>>>>>

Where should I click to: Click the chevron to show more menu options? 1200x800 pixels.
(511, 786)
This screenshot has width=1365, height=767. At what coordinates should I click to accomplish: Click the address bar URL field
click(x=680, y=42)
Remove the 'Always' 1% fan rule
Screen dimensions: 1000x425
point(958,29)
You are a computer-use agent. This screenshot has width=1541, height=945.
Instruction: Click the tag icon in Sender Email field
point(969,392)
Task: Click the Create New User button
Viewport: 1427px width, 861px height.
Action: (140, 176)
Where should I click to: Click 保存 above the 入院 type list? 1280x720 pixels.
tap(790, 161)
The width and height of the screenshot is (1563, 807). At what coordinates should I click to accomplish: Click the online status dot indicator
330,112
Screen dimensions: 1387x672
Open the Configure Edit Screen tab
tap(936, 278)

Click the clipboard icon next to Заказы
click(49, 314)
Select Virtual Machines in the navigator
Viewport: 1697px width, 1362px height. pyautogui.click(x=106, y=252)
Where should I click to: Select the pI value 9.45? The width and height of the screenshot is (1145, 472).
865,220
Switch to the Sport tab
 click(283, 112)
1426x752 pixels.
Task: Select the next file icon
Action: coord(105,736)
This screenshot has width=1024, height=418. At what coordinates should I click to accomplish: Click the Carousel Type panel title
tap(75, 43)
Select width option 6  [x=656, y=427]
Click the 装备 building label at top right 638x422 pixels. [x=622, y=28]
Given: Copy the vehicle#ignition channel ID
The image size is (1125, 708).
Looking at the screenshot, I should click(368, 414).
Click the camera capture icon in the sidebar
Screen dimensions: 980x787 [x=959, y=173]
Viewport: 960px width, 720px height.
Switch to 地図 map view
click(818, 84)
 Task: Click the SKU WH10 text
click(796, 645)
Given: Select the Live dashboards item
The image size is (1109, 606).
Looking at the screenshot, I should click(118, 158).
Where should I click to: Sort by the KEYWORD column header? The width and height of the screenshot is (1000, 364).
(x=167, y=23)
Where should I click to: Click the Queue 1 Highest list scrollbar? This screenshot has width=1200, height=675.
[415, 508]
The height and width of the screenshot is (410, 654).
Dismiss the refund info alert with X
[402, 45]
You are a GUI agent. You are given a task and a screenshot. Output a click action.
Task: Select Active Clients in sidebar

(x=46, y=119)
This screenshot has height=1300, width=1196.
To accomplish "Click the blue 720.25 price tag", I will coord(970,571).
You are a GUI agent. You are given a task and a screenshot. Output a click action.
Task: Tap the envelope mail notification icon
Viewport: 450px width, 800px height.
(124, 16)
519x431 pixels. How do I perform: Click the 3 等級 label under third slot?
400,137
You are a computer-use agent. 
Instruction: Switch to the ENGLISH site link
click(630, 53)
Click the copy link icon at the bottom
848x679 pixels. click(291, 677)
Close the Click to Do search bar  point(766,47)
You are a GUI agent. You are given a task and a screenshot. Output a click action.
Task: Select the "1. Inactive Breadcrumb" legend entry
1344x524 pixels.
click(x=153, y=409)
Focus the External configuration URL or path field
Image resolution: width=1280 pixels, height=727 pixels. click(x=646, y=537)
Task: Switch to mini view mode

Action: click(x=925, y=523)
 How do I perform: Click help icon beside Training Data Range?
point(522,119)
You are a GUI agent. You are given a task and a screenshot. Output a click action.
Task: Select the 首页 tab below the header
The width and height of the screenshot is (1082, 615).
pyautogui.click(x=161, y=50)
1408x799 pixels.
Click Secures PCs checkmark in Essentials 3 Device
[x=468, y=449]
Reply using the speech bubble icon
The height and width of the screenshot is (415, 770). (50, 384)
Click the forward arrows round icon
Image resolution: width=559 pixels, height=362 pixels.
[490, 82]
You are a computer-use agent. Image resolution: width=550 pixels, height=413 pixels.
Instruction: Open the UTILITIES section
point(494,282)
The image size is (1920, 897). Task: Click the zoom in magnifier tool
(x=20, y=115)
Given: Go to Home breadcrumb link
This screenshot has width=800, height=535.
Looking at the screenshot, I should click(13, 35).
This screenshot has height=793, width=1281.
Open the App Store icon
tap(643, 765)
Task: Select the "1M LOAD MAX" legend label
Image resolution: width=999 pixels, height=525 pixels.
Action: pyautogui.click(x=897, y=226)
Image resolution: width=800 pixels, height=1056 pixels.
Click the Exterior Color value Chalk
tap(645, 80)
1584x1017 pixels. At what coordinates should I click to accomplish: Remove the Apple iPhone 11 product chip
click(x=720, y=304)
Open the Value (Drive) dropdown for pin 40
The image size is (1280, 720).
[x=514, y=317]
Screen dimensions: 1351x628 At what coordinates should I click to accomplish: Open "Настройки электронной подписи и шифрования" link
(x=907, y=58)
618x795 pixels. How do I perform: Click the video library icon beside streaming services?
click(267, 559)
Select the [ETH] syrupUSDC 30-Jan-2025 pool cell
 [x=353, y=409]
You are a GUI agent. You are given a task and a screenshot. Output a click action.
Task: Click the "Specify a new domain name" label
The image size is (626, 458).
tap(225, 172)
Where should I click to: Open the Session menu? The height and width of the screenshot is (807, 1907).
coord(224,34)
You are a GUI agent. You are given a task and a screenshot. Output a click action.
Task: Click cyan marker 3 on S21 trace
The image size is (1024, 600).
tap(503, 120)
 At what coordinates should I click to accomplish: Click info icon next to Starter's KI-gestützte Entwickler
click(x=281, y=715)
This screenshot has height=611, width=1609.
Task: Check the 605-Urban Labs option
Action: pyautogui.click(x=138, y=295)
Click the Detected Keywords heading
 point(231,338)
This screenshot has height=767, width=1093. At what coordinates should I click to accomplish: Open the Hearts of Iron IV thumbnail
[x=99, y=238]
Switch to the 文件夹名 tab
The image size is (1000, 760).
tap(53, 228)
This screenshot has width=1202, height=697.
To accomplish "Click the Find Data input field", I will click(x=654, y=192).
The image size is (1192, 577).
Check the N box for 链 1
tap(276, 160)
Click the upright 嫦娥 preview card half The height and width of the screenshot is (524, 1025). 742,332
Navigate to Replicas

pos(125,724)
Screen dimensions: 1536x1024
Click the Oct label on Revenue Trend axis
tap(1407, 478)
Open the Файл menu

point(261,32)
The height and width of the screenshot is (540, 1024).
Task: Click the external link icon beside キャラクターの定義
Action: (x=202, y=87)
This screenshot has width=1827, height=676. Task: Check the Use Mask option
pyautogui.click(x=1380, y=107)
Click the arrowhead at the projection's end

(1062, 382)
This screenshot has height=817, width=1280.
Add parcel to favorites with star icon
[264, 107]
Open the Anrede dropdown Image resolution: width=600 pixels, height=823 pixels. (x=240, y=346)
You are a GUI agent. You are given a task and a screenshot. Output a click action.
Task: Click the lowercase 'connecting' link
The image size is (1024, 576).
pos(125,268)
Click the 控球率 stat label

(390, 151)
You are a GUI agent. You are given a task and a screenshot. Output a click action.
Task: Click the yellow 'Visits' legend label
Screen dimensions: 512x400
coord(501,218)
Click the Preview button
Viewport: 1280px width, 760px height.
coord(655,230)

<<<<<

* Work request *
Would you restate each of the entries word for word?

* Answer *
Where should I click to: Click the chevron to show more menu options? 1200x800 pixels.
(511, 786)
This screenshot has width=1365, height=767. At what coordinates should I click to accomplish: Click the address bar URL field
click(x=680, y=42)
Remove the 'Always' 1% fan rule
Screen dimensions: 1000x425
point(958,29)
You are a computer-use agent. This screenshot has width=1541, height=945.
Instruction: Click the tag icon in Sender Email field
point(969,392)
Task: Click the Create New User button
Viewport: 1427px width, 861px height.
Action: (140, 176)
Where should I click to: Click 保存 above the 入院 type list? 1280x720 pixels.
tap(790, 161)
The width and height of the screenshot is (1563, 807). At what coordinates should I click to accomplish: Click the online status dot indicator
330,112
Screen dimensions: 1387x672
Open the Configure Edit Screen tab
tap(936, 278)

Click the clipboard icon next to Заказы
click(49, 314)
Select Virtual Machines in the navigator
Viewport: 1697px width, 1362px height. pyautogui.click(x=106, y=252)
Where should I click to: Select the pI value 9.45? The width and height of the screenshot is (1145, 472).
865,220
Switch to the Sport tab
 click(283, 112)
1426x752 pixels.
Task: Select the next file icon
Action: coord(105,736)
This screenshot has width=1024, height=418. At what coordinates should I click to accomplish: Click the Carousel Type panel title
tap(75, 43)
Select width option 6  [x=656, y=427]
Click the 装备 building label at top right 638x422 pixels. [x=622, y=28]
Given: Copy the vehicle#ignition channel ID
The image size is (1125, 708).
Looking at the screenshot, I should click(368, 414).
Click the camera capture icon in the sidebar
Screen dimensions: 980x787 [x=959, y=173]
Viewport: 960px width, 720px height.
Switch to 地図 map view
click(818, 84)
 Task: Click the SKU WH10 text
click(796, 645)
Given: Select the Live dashboards item
The image size is (1109, 606).
Looking at the screenshot, I should click(118, 158).
Where should I click to: Sort by the KEYWORD column header? The width and height of the screenshot is (1000, 364).
(x=167, y=23)
Where should I click to: Click the Queue 1 Highest list scrollbar? This screenshot has width=1200, height=675.
[415, 508]
The height and width of the screenshot is (410, 654).
Dismiss the refund info alert with X
[402, 45]
You are a GUI agent. You are given a task and a screenshot. Output a click action.
Task: Select Active Clients in sidebar

(x=46, y=119)
This screenshot has height=1300, width=1196.
To accomplish "Click the blue 720.25 price tag", I will coord(970,571).
You are a GUI agent. You are given a task and a screenshot. Output a click action.
Task: Tap the envelope mail notification icon
Viewport: 450px width, 800px height.
(124, 16)
519x431 pixels. How do I perform: Click the 3 等級 label under third slot?
400,137
You are a computer-use agent. 
Instruction: Switch to the ENGLISH site link
click(630, 53)
Click the copy link icon at the bottom
848x679 pixels. click(291, 677)
Close the Click to Do search bar  point(766,47)
You are a GUI agent. You are given a task and a screenshot. Output a click action.
Task: Select the "1. Inactive Breadcrumb" legend entry
1344x524 pixels.
click(x=153, y=409)
Focus the External configuration URL or path field
Image resolution: width=1280 pixels, height=727 pixels. click(x=646, y=537)
Task: Switch to mini view mode

Action: click(x=925, y=523)
 How do I perform: Click help icon beside Training Data Range?
point(522,119)
You are a GUI agent. You are given a task and a screenshot. Output a click action.
Task: Select the 首页 tab below the header
The width and height of the screenshot is (1082, 615).
pyautogui.click(x=161, y=50)
1408x799 pixels.
Click Secures PCs checkmark in Essentials 3 Device
[x=468, y=449]
Reply using the speech bubble icon
The height and width of the screenshot is (415, 770). (50, 384)
Click the forward arrows round icon
Image resolution: width=559 pixels, height=362 pixels.
[490, 82]
You are a computer-use agent. Image resolution: width=550 pixels, height=413 pixels.
Instruction: Open the UTILITIES section
point(494,282)
The image size is (1920, 897). Task: Click the zoom in magnifier tool
(x=20, y=115)
Given: Go to Home breadcrumb link
This screenshot has width=800, height=535.
Looking at the screenshot, I should click(13, 35).
This screenshot has height=793, width=1281.
Open the App Store icon
tap(643, 765)
Task: Select the "1M LOAD MAX" legend label
Image resolution: width=999 pixels, height=525 pixels.
Action: pyautogui.click(x=897, y=226)
Image resolution: width=800 pixels, height=1056 pixels.
Click the Exterior Color value Chalk
tap(645, 80)
1584x1017 pixels. At what coordinates should I click to accomplish: Remove the Apple iPhone 11 product chip
click(x=720, y=304)
Open the Value (Drive) dropdown for pin 40
The image size is (1280, 720).
[x=514, y=317]
Screen dimensions: 1351x628 At what coordinates should I click to accomplish: Open "Настройки электронной подписи и шифрования" link
(x=907, y=58)
618x795 pixels. How do I perform: Click the video library icon beside streaming services?
click(267, 559)
Select the [ETH] syrupUSDC 30-Jan-2025 pool cell
 [x=353, y=409]
You are a GUI agent. You are given a task and a screenshot. Output a click action.
Task: Click the "Specify a new domain name" label
The image size is (626, 458).
tap(225, 172)
Where should I click to: Open the Session menu? The height and width of the screenshot is (807, 1907).
coord(224,34)
You are a GUI agent. You are given a task and a screenshot. Output a click action.
Task: Click cyan marker 3 on S21 trace
The image size is (1024, 600).
tap(503, 120)
 At what coordinates should I click to accomplish: Click info icon next to Starter's KI-gestützte Entwickler
click(x=281, y=715)
This screenshot has height=611, width=1609.
Task: Check the 605-Urban Labs option
Action: pyautogui.click(x=138, y=295)
Click the Detected Keywords heading
 point(231,338)
This screenshot has height=767, width=1093. At what coordinates should I click to accomplish: Open the Hearts of Iron IV thumbnail
[x=99, y=238]
Switch to the 文件夹名 tab
The image size is (1000, 760).
tap(53, 228)
This screenshot has width=1202, height=697.
To accomplish "Click the Find Data input field", I will click(x=654, y=192).
The image size is (1192, 577).
Check the N box for 链 1
tap(276, 160)
Click the upright 嫦娥 preview card half The height and width of the screenshot is (524, 1025). 742,332
Navigate to Replicas

pos(125,724)
Screen dimensions: 1536x1024
Click the Oct label on Revenue Trend axis
tap(1407, 478)
Open the Файл menu

point(261,32)
The height and width of the screenshot is (540, 1024).
Task: Click the external link icon beside キャラクターの定義
Action: (x=202, y=87)
This screenshot has width=1827, height=676. Task: Check the Use Mask option
pyautogui.click(x=1380, y=107)
Click the arrowhead at the projection's end

(1062, 382)
This screenshot has height=817, width=1280.
Add parcel to favorites with star icon
[264, 107]
Open the Anrede dropdown Image resolution: width=600 pixels, height=823 pixels. (x=240, y=346)
You are a GUI agent. You are given a task and a screenshot. Output a click action.
Task: Click the lowercase 'connecting' link
The image size is (1024, 576).
pos(125,268)
Click the 控球率 stat label

(390, 151)
You are a GUI agent. You are given a task and a screenshot. Output a click action.
Task: Click the yellow 'Visits' legend label
Screen dimensions: 512x400
coord(501,218)
Click the Preview button
Viewport: 1280px width, 760px height.
coord(655,230)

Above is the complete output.